Since a finite ring has a unique factorization into local rings, we can write $A = \prod_{i=1}^m A_i$ with local rings $(A_i,\mathfrak{m}_i)$ and find for the unit group
$$A^\times = \prod_{i=1}^m \hspace{1pt} A_i^\times.$$
[This editor makes me crazy: Without puting this formular into a single line it produces rubbish, having it in a single line, either with single-dollar or double-dollar, it works !?]
Since $(\mathfrak{m}_i,+)$ is a subgroup of $(A_i,+)$, we know that $|\mathfrak{m}_i|$ divides $|A_i|$, say $|A_i| = k_i |\mathfrak{m}_i|$. Now $A_i^\times = A_i \setminus \mathfrak{m}_i$ implies $|A_i^\times| = (k_i-1)|\mathfrak{m}_i|$. Since $|A^\times|$ divides $|A| -1$ we conclude that $|\mathfrak{m}_i|$ divides $-1$, what is only possible for $\mathfrak{m}_i = 0$. Thus $A_i$ is a field and we have shown:
$A$ is a direct product of fields
Let $|A_i|=q_i$. Then the assumption above is equivalent to $$ \prod_{i=1}^m (q_i -1) \quad \text{divides} \quad \prod_{i=1}^m q_i -1. \quad\quad\quad (\ast)$$
As I learned from A Haynes in the following link - and was correctly suggested by the OP - $(\ast)$ is a generalization of the Lehmer totient problem and still unsolved.

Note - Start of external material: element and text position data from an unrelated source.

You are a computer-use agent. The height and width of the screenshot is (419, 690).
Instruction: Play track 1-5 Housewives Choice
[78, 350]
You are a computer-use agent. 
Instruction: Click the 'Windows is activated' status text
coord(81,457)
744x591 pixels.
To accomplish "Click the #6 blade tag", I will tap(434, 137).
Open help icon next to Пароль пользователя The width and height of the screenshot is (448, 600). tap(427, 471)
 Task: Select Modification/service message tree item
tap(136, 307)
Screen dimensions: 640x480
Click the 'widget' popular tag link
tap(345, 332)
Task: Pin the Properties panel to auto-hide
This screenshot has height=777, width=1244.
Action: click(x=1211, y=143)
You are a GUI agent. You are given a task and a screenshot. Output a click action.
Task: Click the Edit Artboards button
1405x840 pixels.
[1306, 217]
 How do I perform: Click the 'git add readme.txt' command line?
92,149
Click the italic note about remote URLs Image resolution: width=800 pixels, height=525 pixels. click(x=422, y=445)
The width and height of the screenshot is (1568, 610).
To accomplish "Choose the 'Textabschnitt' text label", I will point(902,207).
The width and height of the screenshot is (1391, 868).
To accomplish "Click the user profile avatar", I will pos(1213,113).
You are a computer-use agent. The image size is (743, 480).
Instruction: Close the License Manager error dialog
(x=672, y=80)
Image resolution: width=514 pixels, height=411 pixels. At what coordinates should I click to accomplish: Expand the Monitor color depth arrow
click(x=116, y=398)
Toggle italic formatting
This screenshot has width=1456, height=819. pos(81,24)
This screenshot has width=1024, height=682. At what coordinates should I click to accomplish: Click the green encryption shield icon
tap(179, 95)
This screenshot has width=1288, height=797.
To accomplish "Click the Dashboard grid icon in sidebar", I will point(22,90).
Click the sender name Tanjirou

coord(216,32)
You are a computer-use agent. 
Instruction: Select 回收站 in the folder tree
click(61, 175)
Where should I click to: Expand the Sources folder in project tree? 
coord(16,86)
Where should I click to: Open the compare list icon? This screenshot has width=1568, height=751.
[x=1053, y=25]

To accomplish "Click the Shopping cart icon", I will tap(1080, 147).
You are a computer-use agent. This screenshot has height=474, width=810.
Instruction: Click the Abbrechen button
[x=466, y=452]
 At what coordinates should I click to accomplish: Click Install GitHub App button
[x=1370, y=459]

A question on divisibility of a product of primes A question on divisibility of a product of primes
In case $m=2$ it's easy to see that the only possibilities for $A$ are
$$\mathbb{F}_2 \times \mathbb{F}_2, \quad\quad \mathbb{F}_3 \times \mathbb{F}_3$$
Moreover, as pointed out by François in his comment, $A= \mathbb{F}_2^m$ satisfies the assumption for every $m$.